Udinese - Werder Brema 3-3: friulani fuori a testa alta, implacabile Diego


Peccato: chi tra coloro che hanno seguito la partita su La7 non ha tifato col cuore Udinese questa sera? La risposta è certa, nessuno. Sì perché la squadra di Marino ha disputato una partita che dire generosa è forse un eufemismo, una gara di una intensità unica, trascinata da un Quagliarella spettacolare e da un Inler geometra indiscusso di tutto il centrocampo del Friuli. Però, c'è un però: si chiama Diego, il guastafeste dei bianconeri; doppietta all'andata, doppietta al ritorno con lusso annesso di sbagliare un rigore. E così, tra un errore di Zapata e una sgroppata di Asamoah, tra un gol di Pizarro e un pasticcio di Ozil, novanta minuti e passa di partita sono volati con piacere. Ma peccato, peccato per il 3-3 finale.
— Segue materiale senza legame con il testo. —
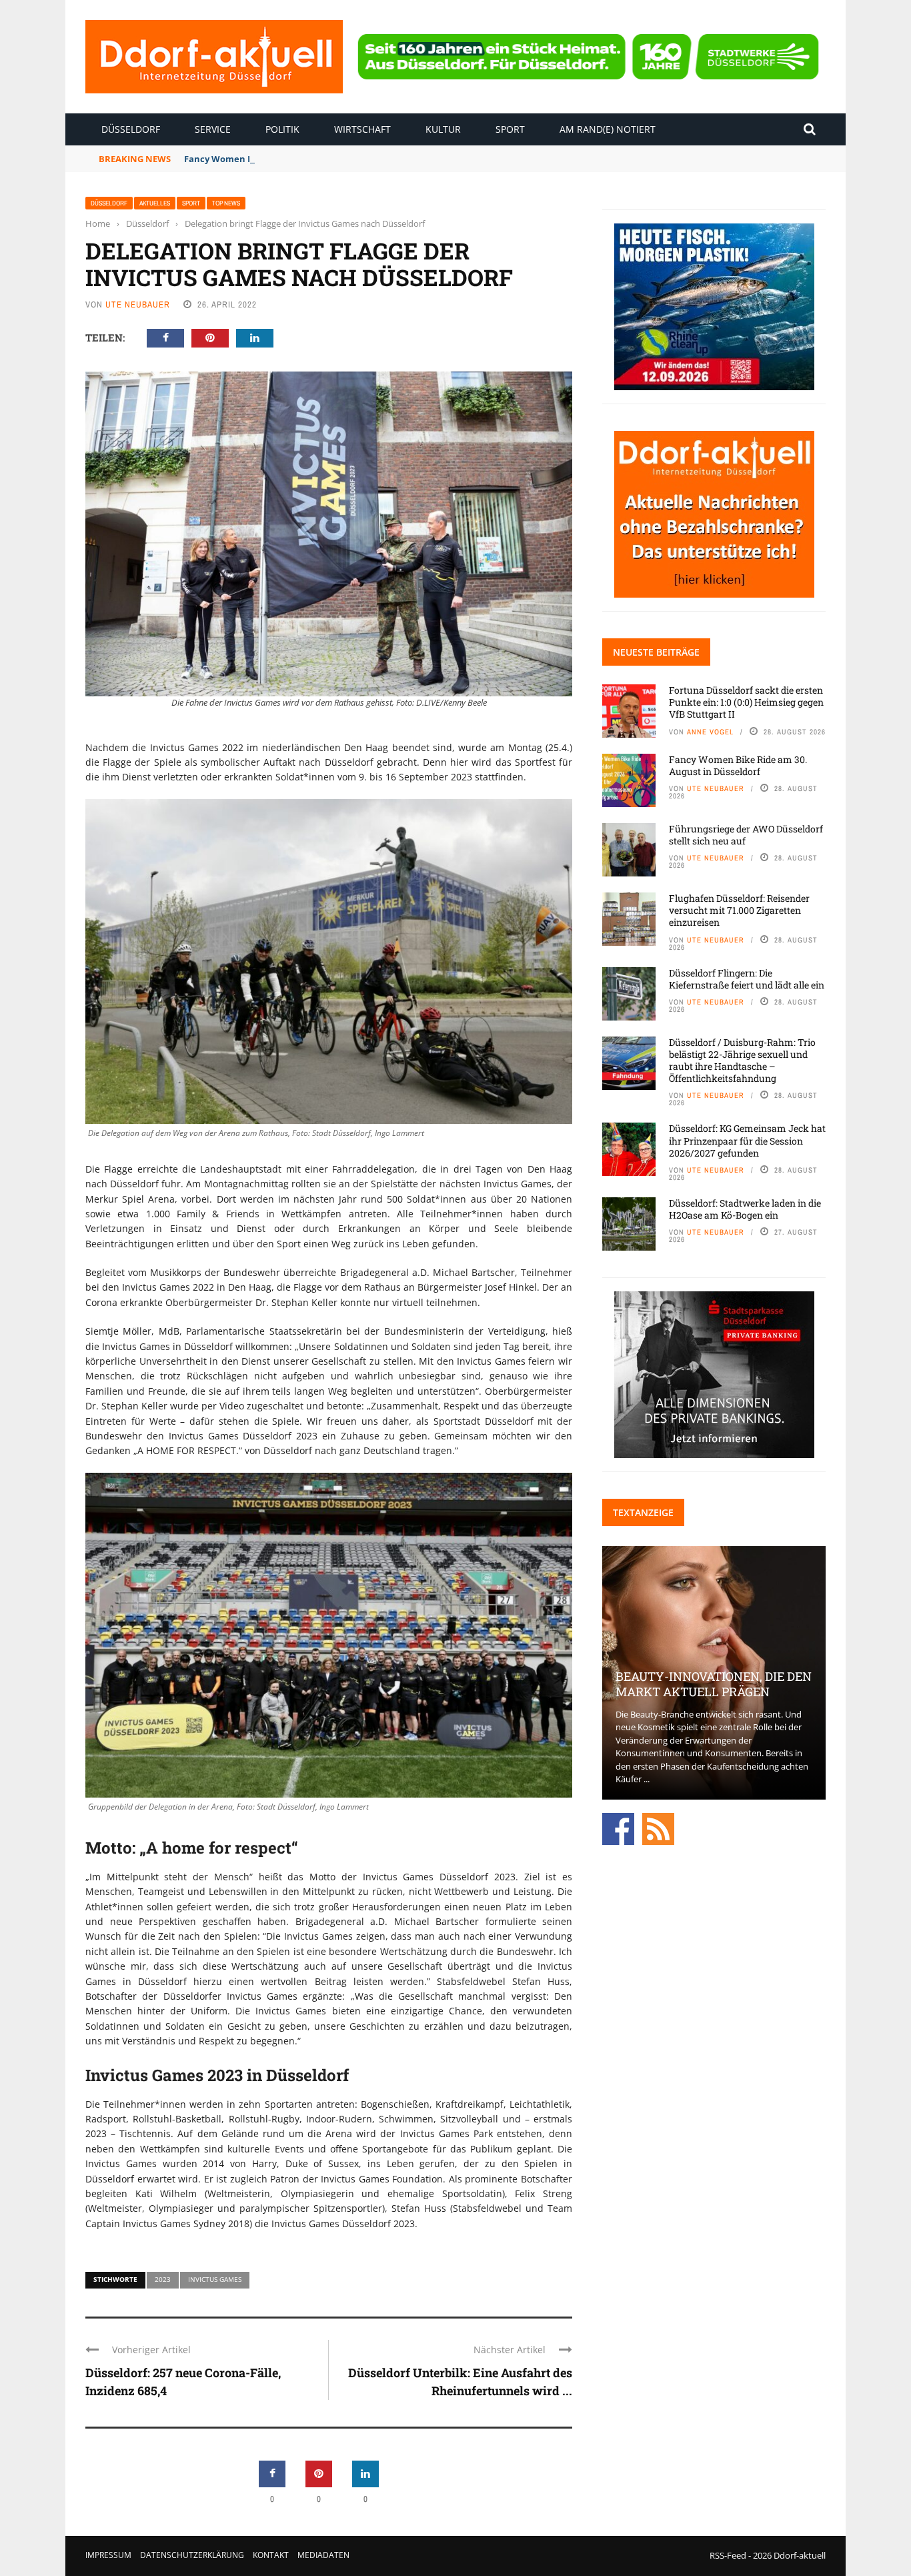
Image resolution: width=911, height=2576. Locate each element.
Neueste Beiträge (656, 652)
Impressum (108, 2555)
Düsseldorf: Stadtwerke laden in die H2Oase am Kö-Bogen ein (745, 1209)
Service (213, 129)
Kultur (443, 129)
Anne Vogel (710, 731)
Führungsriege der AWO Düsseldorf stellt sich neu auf (746, 834)
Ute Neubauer (137, 304)
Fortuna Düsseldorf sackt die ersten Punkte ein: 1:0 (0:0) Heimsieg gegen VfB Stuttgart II (746, 702)
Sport (510, 129)
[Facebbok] (618, 1828)
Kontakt (271, 2555)
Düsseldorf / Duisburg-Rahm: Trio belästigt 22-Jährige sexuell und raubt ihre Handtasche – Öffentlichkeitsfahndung (742, 1060)
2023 (163, 2279)
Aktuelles (154, 203)
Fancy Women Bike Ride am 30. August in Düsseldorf (297, 159)
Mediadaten (323, 2555)
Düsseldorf (130, 129)
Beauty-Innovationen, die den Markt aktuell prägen (714, 1684)
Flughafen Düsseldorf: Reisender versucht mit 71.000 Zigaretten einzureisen (739, 910)
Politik (282, 129)
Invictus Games (214, 2279)
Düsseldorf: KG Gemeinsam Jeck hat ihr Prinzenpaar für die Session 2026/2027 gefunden (747, 1140)
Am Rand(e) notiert (608, 129)
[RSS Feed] (658, 1828)
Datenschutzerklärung (192, 2555)
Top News (226, 203)
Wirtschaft (362, 129)
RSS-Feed (728, 2555)
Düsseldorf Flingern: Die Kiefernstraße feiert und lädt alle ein (746, 979)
L'Udinese doveva disputare il match perfetto: pressing, intensità, fasce sfruttate al massimo, cinismo sotto porta, il minimo di affanno in difesa (hai detto niente!). Così qualcosa va per il verso giusto, qualch'altro di traverso, come una coperta troppo corta, ottima in fase offensiva ma più che bucherellata nel reparto arretrato. Spingi e spingi, in ogni modo, al 15° ecco il primo lampo: è di Inler, staffilata dai trenta metri e gol, con Wiese che si tuffa giusto per i fotografi. Ci crede lo stadio, Diego però è un cliente difficile e da quelle parti se lo ricorderanno a lungo: è il brasiliano al 27° a sfruttare un errore di Zapata e a freddare Handanovic con un tiro dei suoi.

Tutto da rifare, ma ecco salire in cattedra Quagliarella. E sono magie di finissima classe: al 29° non sbaglia a tu per tu con Wiese e sigla il 2-1 con un pallonetto delizioso, 9 minuti più tardi si inventa un gol da cineteca con un tiro al volo dal limite dell'area, un tiro in controtempo che spiazza portiere avversario, difensori e, insomma, lo stadio tutto. Prima del riposo Almeida e Pizarro sfiorano, nella stessa azione, il pesante gol del 2-3, ma la fortuna e Handanovic si oppongono. Così comincia il secondo tempo, alla pari: ecco allora che l'Udinese prende fiato, ci prova ancora col Quaglia, ma al primo affondo è la mazzata del secondo gol tedesco.

Traversa di Pizarro, di testa Diego chiama al super intervento Handanovic ma la palla è già entrata; proteste bianconere, ma il replay è impietoso: quello di Diego è proprio gol. Ora alla squadra di Marino servono altri due gol e la cosa si può ancora fare: Asamoah prende il palo con una staffilata da fuori, Pepe sferra un diagonale che esce di pochissimo. Ancora pochi centimetri e sarebbe stato tutto riaperto, al 73° invece si chiude il match: Domizzi commette fallo da rigore, batte Diego ma para Handanovic; corner, la difesa si dimentica Pizarro che sottomisura sigla il gol del definitivo 3-3. "Grazie lo stesso" intonano i supporters udinesi ai propri beniamini, che gran bella partita in effetti. Ma l'ultimo baluardo italiano è crollato, l'Europa non è più cosa nostra. Non per quest'anno.

Tabellino

UDINESE-WERDER BREMA 3-3 (3-1)
MARCATORI: Inler (U) al 15', Diego (W) al 27', Quagliarella (U) al 29' e al 38' p.t.; Diego (W) al 15', Pizarro (W) al 28' st.
UDINESE: Handanovic; Zapata (Isla dal 39' st), Felipe, Domizzi, Pasquale; Inler, D'Agostino (Obodo dal 39' st), Asamoah; Sanchez (Pepe dal 32' p.t.), Quagliarella, Floro Flores. (Belardi, Sala, Lukovic, Isla, Obodo, Zimling). All. Marino
WERDER BREMA: Wiese; Fritz, Mertesacker, Naldo, Pasanen (Boenisch dal 22's.t.); Tziolis, Frings, Ozil; Diego (Niemeyer dal 38' st); Almeida (Rosenberg dal 41' st), Pizarro. (Vander, Boenisch, Baumann, Hunt, Proedl). All. Schaaf
ARBITRO: Hansson (Sve).
NOTE: spettatori 23 mila circa. Ammoniti Domizzi, Zapata, Handanovic, Inler, Almeida, Asamoah. Angoli 8-5. Recuperi 1',4'.